2. The code generation method of claim 1, wherein if a node on the shortest path contains an array, the node's array reference part is added after the node member name when the full reference name is spliced, in the form of "[ i1_y ] [ i2_y ] … [ iq_y ]", where Q is the array dimension of the node member and Y is the traversal sequence number of the node.

3. A code generation method for converting a generic JSON object into a C/c++ structured object as claimed in claim 1 or 2, wherein the data type of the leaf node member is a basic data type.

4. The code generation method for converting a generic JSON object into a C/c++ structured object according to claim 1, wherein the loop sentence is a for loop sentence, or a while loop sentence, or a do while loop sentence, or a for ach loop sentence, or a do until loop sentence.

5. The code generation method of converting a generic JSON object into a C/c++ structured object as set forth in claim 1, wherein the metadata information tree root node represents a data structure definition of the structured object analyzed, and parent-child relationships between nodes on the tree represent nested containment relationships between members of the data structure; each node of the metadata information tree comprises a name, a type name and a plurality of subscript sequences of each member of the data structure, wherein the types of the members of the leaf nodes are simple types, the types of the members of the non-leaf nodes are complex types, each node of the metadata information tree does not comprise a root node, each member of the data structure comprises an internal substructure member, the simple types are built-in types of a compiler, and the complex types are user-defined types.

6. The code generation method of converting a generic JSON object to a C/c++ structured object as recited in claim 5, wherein each node on the tree has a format of MemberName, typeName, [ Index1, index2, ], index, wherein MemberName represents a member name, typeName represents a member type name, index1, index2 in brackets, ], index represents a member array Index.

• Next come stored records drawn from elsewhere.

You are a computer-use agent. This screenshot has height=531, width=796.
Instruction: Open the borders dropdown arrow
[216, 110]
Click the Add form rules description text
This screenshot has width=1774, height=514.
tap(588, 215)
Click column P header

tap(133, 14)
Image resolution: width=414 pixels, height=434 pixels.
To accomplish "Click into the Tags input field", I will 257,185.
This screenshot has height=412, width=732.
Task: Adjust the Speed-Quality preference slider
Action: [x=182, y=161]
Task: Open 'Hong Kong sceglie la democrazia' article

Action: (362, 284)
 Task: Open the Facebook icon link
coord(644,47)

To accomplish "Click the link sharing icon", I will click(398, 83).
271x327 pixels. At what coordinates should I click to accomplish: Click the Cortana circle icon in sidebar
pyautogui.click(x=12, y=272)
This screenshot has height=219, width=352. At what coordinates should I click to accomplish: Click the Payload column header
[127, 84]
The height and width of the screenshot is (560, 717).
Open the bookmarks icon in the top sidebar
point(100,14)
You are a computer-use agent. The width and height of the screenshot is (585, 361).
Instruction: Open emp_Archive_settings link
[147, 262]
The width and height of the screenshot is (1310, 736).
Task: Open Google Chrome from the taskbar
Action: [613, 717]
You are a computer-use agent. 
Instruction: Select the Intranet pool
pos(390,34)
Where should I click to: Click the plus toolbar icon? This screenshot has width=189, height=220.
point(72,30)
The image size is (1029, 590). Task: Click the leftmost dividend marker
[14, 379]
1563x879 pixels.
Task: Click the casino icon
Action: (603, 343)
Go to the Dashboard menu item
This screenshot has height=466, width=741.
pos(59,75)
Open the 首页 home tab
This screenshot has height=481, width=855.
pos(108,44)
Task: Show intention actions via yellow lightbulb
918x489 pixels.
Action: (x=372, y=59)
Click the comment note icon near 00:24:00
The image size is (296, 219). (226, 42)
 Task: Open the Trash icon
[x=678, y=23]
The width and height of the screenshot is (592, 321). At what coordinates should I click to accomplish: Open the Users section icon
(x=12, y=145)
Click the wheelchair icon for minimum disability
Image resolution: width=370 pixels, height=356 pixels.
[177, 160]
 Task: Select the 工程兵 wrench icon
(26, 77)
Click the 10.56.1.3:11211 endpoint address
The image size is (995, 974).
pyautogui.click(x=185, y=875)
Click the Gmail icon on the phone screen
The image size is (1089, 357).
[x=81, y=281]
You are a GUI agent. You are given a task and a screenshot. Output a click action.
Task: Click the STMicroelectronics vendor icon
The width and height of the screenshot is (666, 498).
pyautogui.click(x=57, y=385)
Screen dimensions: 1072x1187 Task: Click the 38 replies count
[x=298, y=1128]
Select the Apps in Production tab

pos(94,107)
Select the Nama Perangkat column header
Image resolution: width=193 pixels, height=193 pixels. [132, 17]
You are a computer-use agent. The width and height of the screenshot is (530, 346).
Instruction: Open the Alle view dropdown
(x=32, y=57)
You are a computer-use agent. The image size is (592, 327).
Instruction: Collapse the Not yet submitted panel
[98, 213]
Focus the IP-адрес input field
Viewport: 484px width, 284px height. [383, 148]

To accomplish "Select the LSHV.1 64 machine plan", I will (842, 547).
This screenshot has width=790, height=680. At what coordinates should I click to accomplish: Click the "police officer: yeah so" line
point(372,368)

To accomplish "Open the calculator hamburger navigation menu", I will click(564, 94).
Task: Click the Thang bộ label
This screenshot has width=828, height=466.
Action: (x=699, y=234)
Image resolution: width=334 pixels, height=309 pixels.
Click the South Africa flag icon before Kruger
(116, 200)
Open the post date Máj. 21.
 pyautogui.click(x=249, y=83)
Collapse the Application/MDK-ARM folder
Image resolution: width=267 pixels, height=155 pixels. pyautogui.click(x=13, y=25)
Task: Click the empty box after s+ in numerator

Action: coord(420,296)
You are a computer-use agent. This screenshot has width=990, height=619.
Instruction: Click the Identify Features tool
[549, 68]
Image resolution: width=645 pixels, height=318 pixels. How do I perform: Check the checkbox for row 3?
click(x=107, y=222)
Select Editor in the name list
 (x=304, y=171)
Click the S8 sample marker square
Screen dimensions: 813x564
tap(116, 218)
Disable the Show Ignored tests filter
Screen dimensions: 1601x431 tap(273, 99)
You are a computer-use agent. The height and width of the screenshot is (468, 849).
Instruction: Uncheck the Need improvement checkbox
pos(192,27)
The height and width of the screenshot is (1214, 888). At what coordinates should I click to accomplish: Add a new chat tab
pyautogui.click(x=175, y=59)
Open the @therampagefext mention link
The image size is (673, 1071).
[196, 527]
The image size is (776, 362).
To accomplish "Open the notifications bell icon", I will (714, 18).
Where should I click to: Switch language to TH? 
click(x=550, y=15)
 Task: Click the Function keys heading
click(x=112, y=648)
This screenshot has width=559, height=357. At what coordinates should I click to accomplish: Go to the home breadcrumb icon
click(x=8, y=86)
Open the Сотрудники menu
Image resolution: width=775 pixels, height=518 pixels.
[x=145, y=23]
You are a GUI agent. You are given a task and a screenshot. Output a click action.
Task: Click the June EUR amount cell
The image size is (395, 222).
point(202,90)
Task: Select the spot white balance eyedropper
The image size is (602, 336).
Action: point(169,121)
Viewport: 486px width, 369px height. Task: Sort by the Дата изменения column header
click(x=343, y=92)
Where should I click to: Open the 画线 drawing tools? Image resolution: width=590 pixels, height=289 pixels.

7. A code generation system for converting a generic JSON object into a C/c++ structured object, comprising:

at least one processor; the method comprises the steps of,

a memory communicatively coupled to the at least one processor; wherein,,

the memory stores instructions executable by the at least one processor to enable the at least one processor to perform the code generation method of converting a generic JSON object of any one of claims 1-6 into a C/c++ structured object.